All music streaming platforms claim to use both artificial intelligence and manual curation to discover new songs from emerging artists. However, users often have to listen to many songs just to find a track they like. This is because the user has no control over the recommendation algorithm. Romanian developer duo Alex Ruber and Andrei Patru have improved this process and created an app called Smores that makes it easy to add new music to your library.
Smores is a free iOS app that allows users to listen to short clips of songs based on their listening history. Users can skip tracks using vertical feeds like TikTok.

Image credit: S’mores
The app connects to your Spotify account and uses the Spotify API to discover new songs. If you enjoy a clip of the song, tap the like button and it will be added to a playlist called “Smores discovery” in your Spotify account. Alternatively, you can add songs to one or more existing playlists.
The developers told TechCrunch in an email they set themselves up to build a new music discovery app. So last September he released the first version of Smores.
“We love discovering new music, but we got stuck in the recommendation bubble and spent too much time sifting through the sheer volume of new music that was coming out. I had a hunch that just by listening to the “correct” snippet, I could tell if I liked it. Shazam’s popularity shows that this is the case,” they said.
The duo said they wanted more control over their discovery algorithms and built transparency into the app. To that end, Smores includes a number of built-in controls for modifying a user’s recommendation feed. Users can filter out suggestions based on the top 6 microgenres of the month. These change as you listen to more music in the app and like more songs.

Image credit: S’mores
You can define the snippet length (from 5 to 60 seconds) in your app’s advanced settings. Limit discoveries based on the number of followers an artist has on Spotify.

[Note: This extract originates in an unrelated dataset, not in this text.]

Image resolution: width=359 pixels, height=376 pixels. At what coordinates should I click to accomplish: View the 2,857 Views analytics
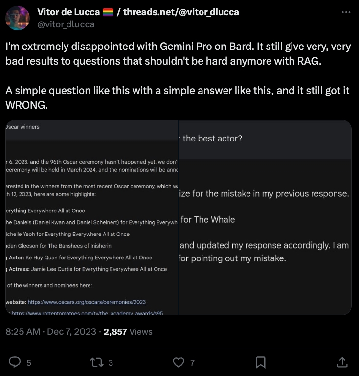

Filter songs by BPM (beats per minute), song key, and release date.

Image credit: S’mores
One of the great things about this app is that you never listen to the same song twice. Additionally, the developers say they have tweaked the algorithm to figure out the “best” part of the song to play with the snippet. They say that when the app plays a good preview, many users tend to love the song in as little as five seconds.
User Retention and Future Plans
Music discovery apps are fun to use, but building an audience that uses them on a regular basis is difficult. Despite this challenge, the developer has managed to retain a good number of users (at week 8 he had 7%) and says he hears positive feedback from regular users.
“It’s true that music discovery apps in general have a low cadence. Casual listeners actively discover new music maybe once every three months. They rave about how much they love the ease, speed, convenience and quality of their recommendations,” they said.
The team is currently focused on building features like Smores Radio and integrating Apple Music and other streaming platforms. In the future, we would like to introduce an Android version and possibly a premium tier, but we have not disclosed any paid features yet.
Increase in AI in music
Music fans have often complained about the growing role of AI in music discovery and distribution. Nonetheless, businesses and app developers are relying more and more on AI, using it for more control over their algorithms with buttons and filters.
Bytedance’s music app Resso (currently only available in India, Brazil and Indonesia) leverages vertical feeds and the company’s proven AI capabilities to help casual listeners discover new artists. The Chinese tech giant also aims to launch TikTok Music globally. AI-powered music suggestions could play an important role in this service.
App developers are also bringing features to their music apps with the help of AI. LineupSupply, an app that converts festival posters into playlists, has changed its name to Playlist AI. The app also introduced a new feature that allows you to write prompts such as ‘What dance artists were popular in the 1990s’ to generate playlists.